Would you even admit that linear growth can grow faster than exponential growth?
Edit:
How about this, this is a real easy one.
What type of function is this:
There is a theorem that “all smooth functions are locally linear”. In other words, most “normal” functions are indistinguishable from a straight line on the graph if you zoom in far enough.
So that’s not just not an easy one, it is an impossible one.
And yet you want me to believe that because “exponential functions can have a slow build up” it is definitely exponental.
They’re not saying that slow growth is definitely evidence it’s exponential. They’re saying that slow growth doesn’t prove that it isn’t exponential, which seemed to be what you were saying.
It’s always hard to identify exponential growth in its early stages.
I do not.
See my other response to your pre-edit comment.

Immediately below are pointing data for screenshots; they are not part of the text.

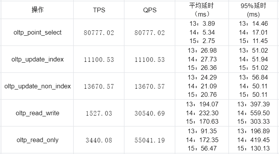Select TPS value 80777.02
Screen dimensions: 279x154
coord(99,32)
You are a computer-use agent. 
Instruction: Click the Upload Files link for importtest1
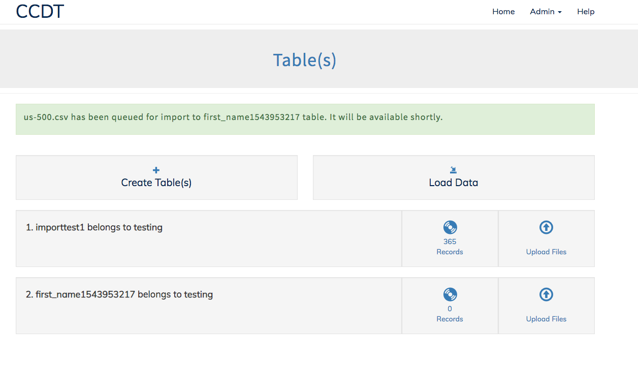546,252
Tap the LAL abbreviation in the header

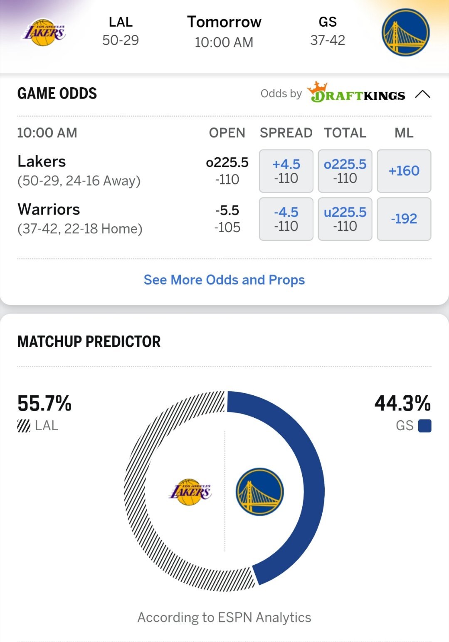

Ah, that’s a fair argument. LLMs growing exponentially is just an assertion being made and we’re supposed to believe that then the steep growth must be just around the corner.
But all over this post you’ve got heavily downvoted comments that sound like you are misunderstanding exponential functions rather than doubting that they’re the right model for this.
We might be on the steep part of an S function right now.
You can read. Read my comments.
The exponential function has a single horizontal asymptote at y=0. Asymptotes at x=1 and x=-4 would be vertical. Exponential functions have no vertical asymptotes.
I didnt say there are asymtotes at 1 and -4. I said at x=-4, the asymtote can be estimated by Y.